Would Section 230 and the First Amendment prevent this from happening in the United States?

Kind of, though mainly because of the First Amendment, not Section 230.

Sanchez involved a national French law that criminalizes hate speech. If Congress sought to pass a similar law in the United States, it would almost certainly violate the First Amendment. While hate speech is a recognized concept in international human rights law, it is not a cognizable exception to the First Amendment. To the contrary, the U.S. Supreme Court has made it abundantly clear that the First Amendment tolerates all kinds of hateful or discriminatory speech.

Section 230 would likely give a provider or social media profile a viable defense to most civil claims arising out of the conduct at issue in Sanchez. But the law at issue in Sanchez is a criminal law that has no parallel in the United States, and Section 230 provides no immunity from federal criminal liability.3 So, if Congress were to pass an analogous criminal hate speech law, Section 230 would provide no protection against criminal charges arising from that law—but, as noted above, the First Amendment likely would (since the law would almost certainly be unconstitutional).4

What's the Takeaway?

It's difficult to say. Read broadly, Sanchez might have opened the door to prosecutions and lawsuits against people with prominent social media platforms in EU member states with similar criminal hate speech laws, if they fail to promptly remove hate speech after some unspecified time period. Given the global focus on content moderation/liability in recent years, it is reasonable to wonder whether Sanchez might encourage more prosecutions and lawsuits. If that happens, it's also reasonable to expect people to respond by censoring more content, requiring preapproval or filtering for all submissions, or even moving to one-way communication channels. It is unclear if the Grand Chamber foresaw these consequences for "free expression."
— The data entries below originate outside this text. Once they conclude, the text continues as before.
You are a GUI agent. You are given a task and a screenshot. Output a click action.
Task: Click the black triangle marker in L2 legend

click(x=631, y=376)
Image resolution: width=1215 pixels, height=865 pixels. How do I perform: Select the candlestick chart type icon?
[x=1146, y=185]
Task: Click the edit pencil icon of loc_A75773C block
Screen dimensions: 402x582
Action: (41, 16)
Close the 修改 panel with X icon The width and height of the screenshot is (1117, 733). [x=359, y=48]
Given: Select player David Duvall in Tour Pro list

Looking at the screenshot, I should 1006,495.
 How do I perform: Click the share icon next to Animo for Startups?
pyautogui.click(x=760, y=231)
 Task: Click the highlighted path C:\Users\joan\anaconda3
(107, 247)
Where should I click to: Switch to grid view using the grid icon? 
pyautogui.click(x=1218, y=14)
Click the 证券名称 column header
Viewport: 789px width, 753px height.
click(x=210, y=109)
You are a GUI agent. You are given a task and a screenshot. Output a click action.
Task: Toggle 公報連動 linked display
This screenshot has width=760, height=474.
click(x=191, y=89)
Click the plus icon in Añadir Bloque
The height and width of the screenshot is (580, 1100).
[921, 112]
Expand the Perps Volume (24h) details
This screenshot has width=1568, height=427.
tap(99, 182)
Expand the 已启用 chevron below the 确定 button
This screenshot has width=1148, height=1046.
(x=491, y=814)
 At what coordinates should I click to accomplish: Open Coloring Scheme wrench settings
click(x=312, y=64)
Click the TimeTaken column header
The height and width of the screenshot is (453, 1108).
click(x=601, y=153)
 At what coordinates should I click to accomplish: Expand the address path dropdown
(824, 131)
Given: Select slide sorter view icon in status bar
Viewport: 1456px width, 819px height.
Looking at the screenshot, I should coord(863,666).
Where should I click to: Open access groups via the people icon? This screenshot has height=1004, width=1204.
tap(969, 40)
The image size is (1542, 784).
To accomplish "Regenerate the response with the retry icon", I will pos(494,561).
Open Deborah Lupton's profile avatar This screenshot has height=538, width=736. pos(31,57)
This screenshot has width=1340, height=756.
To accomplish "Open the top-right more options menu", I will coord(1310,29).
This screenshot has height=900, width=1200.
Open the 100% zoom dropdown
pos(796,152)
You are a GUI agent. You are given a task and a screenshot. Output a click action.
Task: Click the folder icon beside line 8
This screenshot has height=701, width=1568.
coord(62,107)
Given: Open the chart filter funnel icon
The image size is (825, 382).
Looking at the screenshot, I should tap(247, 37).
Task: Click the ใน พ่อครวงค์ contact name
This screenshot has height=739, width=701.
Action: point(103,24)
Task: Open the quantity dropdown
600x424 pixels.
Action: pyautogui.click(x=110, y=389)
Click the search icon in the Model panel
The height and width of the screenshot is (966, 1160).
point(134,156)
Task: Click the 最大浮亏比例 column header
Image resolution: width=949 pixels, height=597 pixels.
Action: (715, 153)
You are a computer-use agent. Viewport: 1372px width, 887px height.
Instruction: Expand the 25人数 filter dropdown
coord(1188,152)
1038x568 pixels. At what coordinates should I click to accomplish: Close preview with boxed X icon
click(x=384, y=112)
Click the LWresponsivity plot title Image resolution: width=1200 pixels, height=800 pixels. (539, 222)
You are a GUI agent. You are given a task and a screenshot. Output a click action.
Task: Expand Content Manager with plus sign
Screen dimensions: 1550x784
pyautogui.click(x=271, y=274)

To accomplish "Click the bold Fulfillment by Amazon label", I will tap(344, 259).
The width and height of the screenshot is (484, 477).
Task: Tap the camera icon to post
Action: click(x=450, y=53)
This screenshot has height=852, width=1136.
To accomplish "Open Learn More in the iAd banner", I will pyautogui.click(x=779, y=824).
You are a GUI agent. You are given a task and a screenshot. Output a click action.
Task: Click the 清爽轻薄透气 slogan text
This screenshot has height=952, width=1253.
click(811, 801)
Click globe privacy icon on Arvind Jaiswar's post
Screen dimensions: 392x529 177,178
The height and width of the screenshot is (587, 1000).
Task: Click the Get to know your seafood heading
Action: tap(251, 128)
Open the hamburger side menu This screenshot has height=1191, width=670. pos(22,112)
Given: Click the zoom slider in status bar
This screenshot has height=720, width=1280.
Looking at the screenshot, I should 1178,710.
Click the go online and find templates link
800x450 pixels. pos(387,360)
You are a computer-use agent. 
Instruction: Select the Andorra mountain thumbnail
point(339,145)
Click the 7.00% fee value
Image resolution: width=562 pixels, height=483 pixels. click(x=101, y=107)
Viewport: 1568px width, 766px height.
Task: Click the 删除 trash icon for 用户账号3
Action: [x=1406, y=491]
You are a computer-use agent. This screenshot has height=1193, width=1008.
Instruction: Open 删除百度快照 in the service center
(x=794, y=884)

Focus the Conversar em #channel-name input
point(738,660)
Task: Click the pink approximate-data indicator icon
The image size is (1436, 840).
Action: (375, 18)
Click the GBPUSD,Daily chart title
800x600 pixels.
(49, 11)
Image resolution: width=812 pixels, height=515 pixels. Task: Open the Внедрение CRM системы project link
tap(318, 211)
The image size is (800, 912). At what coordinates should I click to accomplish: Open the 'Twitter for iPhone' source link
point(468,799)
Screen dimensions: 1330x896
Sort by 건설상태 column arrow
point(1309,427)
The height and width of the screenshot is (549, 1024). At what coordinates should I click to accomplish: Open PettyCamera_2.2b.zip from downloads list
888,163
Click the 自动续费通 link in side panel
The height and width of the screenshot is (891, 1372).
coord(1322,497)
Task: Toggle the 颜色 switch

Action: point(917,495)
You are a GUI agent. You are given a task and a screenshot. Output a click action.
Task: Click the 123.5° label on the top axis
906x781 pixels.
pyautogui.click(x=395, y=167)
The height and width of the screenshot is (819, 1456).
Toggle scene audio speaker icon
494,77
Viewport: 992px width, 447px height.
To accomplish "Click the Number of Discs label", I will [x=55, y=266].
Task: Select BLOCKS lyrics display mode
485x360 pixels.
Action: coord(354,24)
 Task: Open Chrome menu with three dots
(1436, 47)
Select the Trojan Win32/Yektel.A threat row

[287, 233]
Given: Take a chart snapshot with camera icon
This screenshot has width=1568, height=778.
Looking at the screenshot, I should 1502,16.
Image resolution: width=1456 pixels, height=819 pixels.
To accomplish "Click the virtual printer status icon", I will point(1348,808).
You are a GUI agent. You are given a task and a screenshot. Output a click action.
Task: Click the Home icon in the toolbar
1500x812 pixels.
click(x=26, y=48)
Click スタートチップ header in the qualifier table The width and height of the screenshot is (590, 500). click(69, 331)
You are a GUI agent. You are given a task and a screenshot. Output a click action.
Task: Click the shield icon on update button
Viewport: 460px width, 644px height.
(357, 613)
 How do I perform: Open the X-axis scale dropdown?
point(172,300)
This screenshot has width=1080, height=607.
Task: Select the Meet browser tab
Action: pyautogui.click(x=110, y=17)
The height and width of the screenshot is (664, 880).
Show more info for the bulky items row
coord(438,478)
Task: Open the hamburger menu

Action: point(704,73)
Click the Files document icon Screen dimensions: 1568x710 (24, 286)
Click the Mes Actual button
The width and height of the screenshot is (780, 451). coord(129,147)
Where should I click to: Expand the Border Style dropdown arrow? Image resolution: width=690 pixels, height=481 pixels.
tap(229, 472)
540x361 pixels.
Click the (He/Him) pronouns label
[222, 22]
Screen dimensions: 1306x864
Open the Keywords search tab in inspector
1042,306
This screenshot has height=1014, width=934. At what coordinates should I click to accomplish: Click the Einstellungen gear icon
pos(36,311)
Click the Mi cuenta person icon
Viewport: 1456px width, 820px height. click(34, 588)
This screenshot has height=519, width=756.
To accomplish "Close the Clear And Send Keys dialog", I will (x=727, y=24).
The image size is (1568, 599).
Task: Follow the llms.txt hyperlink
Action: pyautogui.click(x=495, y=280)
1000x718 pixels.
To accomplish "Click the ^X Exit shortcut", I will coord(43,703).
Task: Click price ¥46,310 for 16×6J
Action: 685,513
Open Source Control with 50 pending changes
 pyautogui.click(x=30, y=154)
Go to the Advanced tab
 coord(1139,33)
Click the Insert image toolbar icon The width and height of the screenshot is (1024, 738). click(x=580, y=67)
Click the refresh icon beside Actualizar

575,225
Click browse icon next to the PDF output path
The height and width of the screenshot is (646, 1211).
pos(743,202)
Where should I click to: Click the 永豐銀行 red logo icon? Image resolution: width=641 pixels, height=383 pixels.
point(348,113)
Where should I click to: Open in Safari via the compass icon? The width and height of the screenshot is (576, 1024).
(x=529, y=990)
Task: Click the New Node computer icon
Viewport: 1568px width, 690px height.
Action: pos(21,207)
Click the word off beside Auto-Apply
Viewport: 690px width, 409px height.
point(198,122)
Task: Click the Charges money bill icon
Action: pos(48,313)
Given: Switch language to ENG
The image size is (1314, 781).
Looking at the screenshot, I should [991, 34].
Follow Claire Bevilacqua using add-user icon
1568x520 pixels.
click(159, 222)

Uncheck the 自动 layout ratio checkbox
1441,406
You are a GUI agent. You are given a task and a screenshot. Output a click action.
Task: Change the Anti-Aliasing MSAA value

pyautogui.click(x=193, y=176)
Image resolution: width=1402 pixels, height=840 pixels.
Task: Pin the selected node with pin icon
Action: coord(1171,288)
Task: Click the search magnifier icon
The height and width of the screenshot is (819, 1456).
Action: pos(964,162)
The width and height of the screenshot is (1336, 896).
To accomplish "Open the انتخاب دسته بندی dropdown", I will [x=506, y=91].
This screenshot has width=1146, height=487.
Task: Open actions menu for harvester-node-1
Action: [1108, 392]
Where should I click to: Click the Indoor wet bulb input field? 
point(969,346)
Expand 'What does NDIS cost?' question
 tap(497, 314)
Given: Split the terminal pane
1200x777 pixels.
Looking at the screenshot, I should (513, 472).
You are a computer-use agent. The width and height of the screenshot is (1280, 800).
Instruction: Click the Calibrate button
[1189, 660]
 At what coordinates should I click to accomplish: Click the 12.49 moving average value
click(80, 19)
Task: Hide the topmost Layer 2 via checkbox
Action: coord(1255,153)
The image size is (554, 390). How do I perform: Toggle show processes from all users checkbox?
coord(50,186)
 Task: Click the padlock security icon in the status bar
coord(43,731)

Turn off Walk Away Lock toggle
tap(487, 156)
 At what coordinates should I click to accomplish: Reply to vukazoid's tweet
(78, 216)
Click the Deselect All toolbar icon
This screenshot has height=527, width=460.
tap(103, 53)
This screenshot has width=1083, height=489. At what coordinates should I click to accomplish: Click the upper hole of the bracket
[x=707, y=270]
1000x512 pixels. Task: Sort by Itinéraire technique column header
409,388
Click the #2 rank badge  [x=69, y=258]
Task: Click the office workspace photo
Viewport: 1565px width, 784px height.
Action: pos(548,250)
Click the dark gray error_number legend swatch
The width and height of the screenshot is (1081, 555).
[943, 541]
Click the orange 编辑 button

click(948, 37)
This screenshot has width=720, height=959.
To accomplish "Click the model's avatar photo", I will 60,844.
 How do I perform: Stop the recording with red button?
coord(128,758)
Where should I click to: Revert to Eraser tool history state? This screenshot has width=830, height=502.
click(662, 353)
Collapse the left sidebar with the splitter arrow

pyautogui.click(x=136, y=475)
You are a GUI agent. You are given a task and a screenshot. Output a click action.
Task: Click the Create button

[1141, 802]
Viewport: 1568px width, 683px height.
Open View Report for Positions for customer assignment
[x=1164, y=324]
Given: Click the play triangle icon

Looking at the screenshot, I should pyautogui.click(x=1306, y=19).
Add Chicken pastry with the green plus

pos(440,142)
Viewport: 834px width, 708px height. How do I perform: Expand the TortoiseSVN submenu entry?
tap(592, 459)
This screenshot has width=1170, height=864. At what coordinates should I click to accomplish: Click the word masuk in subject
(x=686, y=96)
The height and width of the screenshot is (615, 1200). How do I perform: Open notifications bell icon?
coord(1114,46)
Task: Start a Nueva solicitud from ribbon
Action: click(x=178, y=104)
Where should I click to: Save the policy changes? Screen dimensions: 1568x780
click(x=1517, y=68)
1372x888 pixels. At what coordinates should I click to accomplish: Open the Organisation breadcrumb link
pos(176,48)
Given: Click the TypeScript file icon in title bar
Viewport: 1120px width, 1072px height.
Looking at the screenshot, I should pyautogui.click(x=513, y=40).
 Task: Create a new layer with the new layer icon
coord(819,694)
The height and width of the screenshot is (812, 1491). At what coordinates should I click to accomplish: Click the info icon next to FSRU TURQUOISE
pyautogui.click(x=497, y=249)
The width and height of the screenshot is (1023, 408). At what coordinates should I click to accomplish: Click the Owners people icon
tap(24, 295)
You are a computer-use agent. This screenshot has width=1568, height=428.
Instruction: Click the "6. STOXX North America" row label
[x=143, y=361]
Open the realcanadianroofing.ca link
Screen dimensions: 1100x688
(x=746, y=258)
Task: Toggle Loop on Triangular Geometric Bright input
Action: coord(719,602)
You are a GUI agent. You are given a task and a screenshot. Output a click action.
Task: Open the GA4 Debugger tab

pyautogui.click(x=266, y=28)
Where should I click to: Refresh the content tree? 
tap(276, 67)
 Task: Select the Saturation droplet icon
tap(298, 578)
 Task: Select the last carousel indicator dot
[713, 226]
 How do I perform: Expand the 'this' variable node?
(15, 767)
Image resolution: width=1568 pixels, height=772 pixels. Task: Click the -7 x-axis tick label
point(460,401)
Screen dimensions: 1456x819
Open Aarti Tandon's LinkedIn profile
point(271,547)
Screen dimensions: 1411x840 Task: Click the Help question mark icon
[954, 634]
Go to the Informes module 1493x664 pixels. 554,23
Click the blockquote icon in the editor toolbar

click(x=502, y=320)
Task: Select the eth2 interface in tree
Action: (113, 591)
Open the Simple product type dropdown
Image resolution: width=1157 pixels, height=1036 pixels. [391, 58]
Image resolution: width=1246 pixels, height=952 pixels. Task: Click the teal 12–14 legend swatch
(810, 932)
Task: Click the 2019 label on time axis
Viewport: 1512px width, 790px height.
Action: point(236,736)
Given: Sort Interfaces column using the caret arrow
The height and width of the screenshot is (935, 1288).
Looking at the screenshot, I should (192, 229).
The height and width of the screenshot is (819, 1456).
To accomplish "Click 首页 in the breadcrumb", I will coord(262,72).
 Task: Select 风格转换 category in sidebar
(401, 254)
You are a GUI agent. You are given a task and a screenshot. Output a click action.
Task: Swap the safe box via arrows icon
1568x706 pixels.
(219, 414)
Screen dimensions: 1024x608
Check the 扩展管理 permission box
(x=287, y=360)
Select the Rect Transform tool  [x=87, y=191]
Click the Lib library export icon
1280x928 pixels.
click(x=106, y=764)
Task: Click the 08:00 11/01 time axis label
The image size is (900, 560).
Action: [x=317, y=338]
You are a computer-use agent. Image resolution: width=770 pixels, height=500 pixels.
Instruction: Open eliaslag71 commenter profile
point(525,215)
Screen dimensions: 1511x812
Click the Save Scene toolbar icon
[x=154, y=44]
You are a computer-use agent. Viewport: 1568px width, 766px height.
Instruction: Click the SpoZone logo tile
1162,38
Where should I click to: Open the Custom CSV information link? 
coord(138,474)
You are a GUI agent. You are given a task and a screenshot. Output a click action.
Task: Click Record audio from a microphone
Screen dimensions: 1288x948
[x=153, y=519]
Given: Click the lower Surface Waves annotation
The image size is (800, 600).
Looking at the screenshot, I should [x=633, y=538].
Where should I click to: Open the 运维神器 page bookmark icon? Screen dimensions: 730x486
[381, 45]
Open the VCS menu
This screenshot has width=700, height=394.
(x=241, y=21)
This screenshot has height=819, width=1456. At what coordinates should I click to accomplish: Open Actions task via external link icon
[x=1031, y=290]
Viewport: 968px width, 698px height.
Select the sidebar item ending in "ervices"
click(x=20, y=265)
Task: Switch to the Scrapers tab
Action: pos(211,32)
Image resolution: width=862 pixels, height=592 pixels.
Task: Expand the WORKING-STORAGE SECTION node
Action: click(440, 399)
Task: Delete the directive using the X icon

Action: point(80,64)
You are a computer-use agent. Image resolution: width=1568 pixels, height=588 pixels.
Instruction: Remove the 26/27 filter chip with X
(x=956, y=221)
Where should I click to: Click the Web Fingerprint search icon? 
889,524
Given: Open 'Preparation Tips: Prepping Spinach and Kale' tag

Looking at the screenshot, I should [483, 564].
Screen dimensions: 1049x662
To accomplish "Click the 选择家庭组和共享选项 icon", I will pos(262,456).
It's also possible that nothing changes: perhaps this is an outlier, premised on the Grand Chamber's (unstated) view that Sanchez is a far-right politician who allowed people to post racist hate speech on his page about his opponent, with his tacit approval, during an election, and then used "free speech!" as a disingenuous rallying cry in defense. In future cases, maybe the Grand Chamber will explain the boundaries in ways that discourage (or at least don't encourage) censorship, possibly by limiting the reach of such laws to content that endangers public safety by meeting the international threshold for incitement. For now, though, we've all been left guessing.

What does this mean for social media users in the United States? If you decide to run for office or otherwise garner some sort of prominence, can you face criminal liability for posts that others make on your public social media platforms? Well, U.S. law wouldn't permit criminal liability, but whether a European country's law would apply will depend on the details and whether the underlying law reaches content outside of the country. That's beyond the scope of this post. Even if it does, at least U.S. courts generally won't enforce foreign criminal laws.5

However, if you're a public figure in this situation, you might want to think carefully before taking that trip to the Loire Valley.

The authors would like to acknowledge Summer Associate Bo Yan J. Moran's contribution to this blog post.

Footnotes

1. 838 F.3d 992, 1000 (9th Cir. 2016).

2. For those who may not recall 2010s-era Facebook, a person's Facebook "wall" was akin to what is now known simply as their Facebook Timeline. So, posting on someone's "wall" in 2011 is the same as posting on their profile in 2023.

3. 47 U.S.C. § 230(e)(1).

4. Section 230 might also come into play if a state government were to pass a similar criminal law. The exception in Section 230(e)(1) only reaches federal criminal law. Id.

5. To be clear, this post isn't legal advice, and you should consult with a European lawyer if you're concerned about your liability under European law.

The content of this article is intended to provide a general guide to the subject matter. Specialist advice should be sought about your specific circumstances.